A few days later the local council dog catcher came and rounded up all the stray cats and dogs in the Wat, around 40 of them; no need to guess what happened to them later that day.

Tom Armstrong said...

Love and compassion are spiritually vital; I wouldn't call them "mundane."

The answer to an overabundance of tame puppies and kittens is to neuter dogs and cats.

Knowing the right thing to do is, certainly, important.

"Emotional empathy," by itself, doesn't direct us toward doing the right thing.

Hui Neng, the sixth patriarch of Chan, famously taught that compassion and wisdom, together, are a potent combo. They are splendid at directing our behavior and leading us to enlightenment.

Common sense said...

Dear Tom, I would have to agree with what Hui Neng said about compassion and wisdom being a potent combo leading us towards enlightenment (but not to), but they are not enlightenment itself, hence my teacher's (and others) interpretation of love and compassion as being mundane.

As your link points out, compassion is a human emotion. However, enlightenment goes beyond emotions and not just humanity but all realms.

As for the reference to The Buddha and Ananda, it is a nice story that fits in with ordinary (and might I add mediocre) human interpretations of Buddhism, somewhat like some Christians thinking of god as an old guy with a long white beard who lives in the sky.

As most people are aware, love and compassion just happen to be the finer points of samsara, they are not enlightenment, which is free from samsara. Therein lies the difference.

Tom Armstrong said...

Common sense: Interesting comment thread!

Agreed that compassion & wisdom aren't enlightenment. But Nagarjuna, for one, maintained that "Nirvana truly realized is Samsara properly understood." And by "properly understood" I understand him to mean in the glow of enlightenment.

How ever we compartmentalize or categorize compassion it's pretty spiffy stuff!

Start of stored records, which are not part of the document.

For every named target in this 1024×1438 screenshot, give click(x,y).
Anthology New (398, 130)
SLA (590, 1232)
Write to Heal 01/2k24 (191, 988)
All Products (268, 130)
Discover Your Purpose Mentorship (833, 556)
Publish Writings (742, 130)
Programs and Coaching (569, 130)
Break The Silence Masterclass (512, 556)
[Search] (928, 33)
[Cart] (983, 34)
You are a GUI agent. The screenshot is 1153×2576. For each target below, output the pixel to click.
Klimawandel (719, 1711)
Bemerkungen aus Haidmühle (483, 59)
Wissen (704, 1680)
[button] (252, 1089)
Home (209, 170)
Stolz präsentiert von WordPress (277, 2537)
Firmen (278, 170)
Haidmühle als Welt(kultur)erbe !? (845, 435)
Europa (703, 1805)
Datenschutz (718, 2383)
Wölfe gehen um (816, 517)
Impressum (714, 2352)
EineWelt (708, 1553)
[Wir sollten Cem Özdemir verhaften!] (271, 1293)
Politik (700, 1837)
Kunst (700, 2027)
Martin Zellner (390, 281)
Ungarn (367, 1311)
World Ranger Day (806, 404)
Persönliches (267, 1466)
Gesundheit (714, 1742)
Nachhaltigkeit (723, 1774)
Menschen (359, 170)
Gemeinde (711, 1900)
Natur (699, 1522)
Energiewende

If we were all fully compassionate -- forgot ourselves and highly valued others -- enlightenment would fill the sky. [In such a circumstance we wouldn't need wisdom to 'restrain' our compassion.]

Common sense said...

Dear Tom, yes, compassion is an interesting phenomenon, and I think its use should be by degrees determined by wisdom. For example, in some cases it might imply that we have sympathy for someone and can thus use it in a sense of friendliness, whereas in the case of a child killer we would not wish to show friendliness to such a person, yet out of compassion we would not wish them to be put to death for their crime.

This brings up another social issue, that society as a whole needs to be more compassionate towards those who perhaps deserve the death sentence. Not only because it is more compassionate but also because taking someones life does not resolve the situation.

It is far better to keep someone alive so that they may eventually see their faults rather than having them eventually come back again and repeat their misdeeds.

Common sense said...

Note: From what I said earlier I suppose I just called myself an imbecile. However, I dont think that not giving a death sentence to a criminal who probably deserves it is really compassion, it is simply respect for life, the first precept.

However, for those of the 'an eye for an eye' mentality it could be regarded as compassion.

They call him James Ure said...

I am one who needs to focus on sending my self compassion because I'm off-balanced more often than not toward too much self-criticism. The Middle-Way is such an enlightened teaching.

As for a "true Buddhism" I tend to resist that kind of talk too. Especially when the Buddha spoke of the 84,000 paths. Besides, we've already done the Theravada vs. Mahayana schism for too long.

As the Great Physician, he prescribed 84,000 antidotes for the 84,000 afflictions of living beings. All contribute to putting an end to our ignorance.

Each person I believe is bound to follow a slightly different path than the next being. Even within one single tradition such as Zen for example. This is in part due to our different needs based on our karma.

My weaknesses and strengths are different than that of others and so on. What is most important I believe between all these various paths are: Taking refuge in the three jewels, belief in the Four Nobles Truths and following the Eight-fold Path. As well as doing our best to live the Five Precepts. That's my opinion for what it's worth.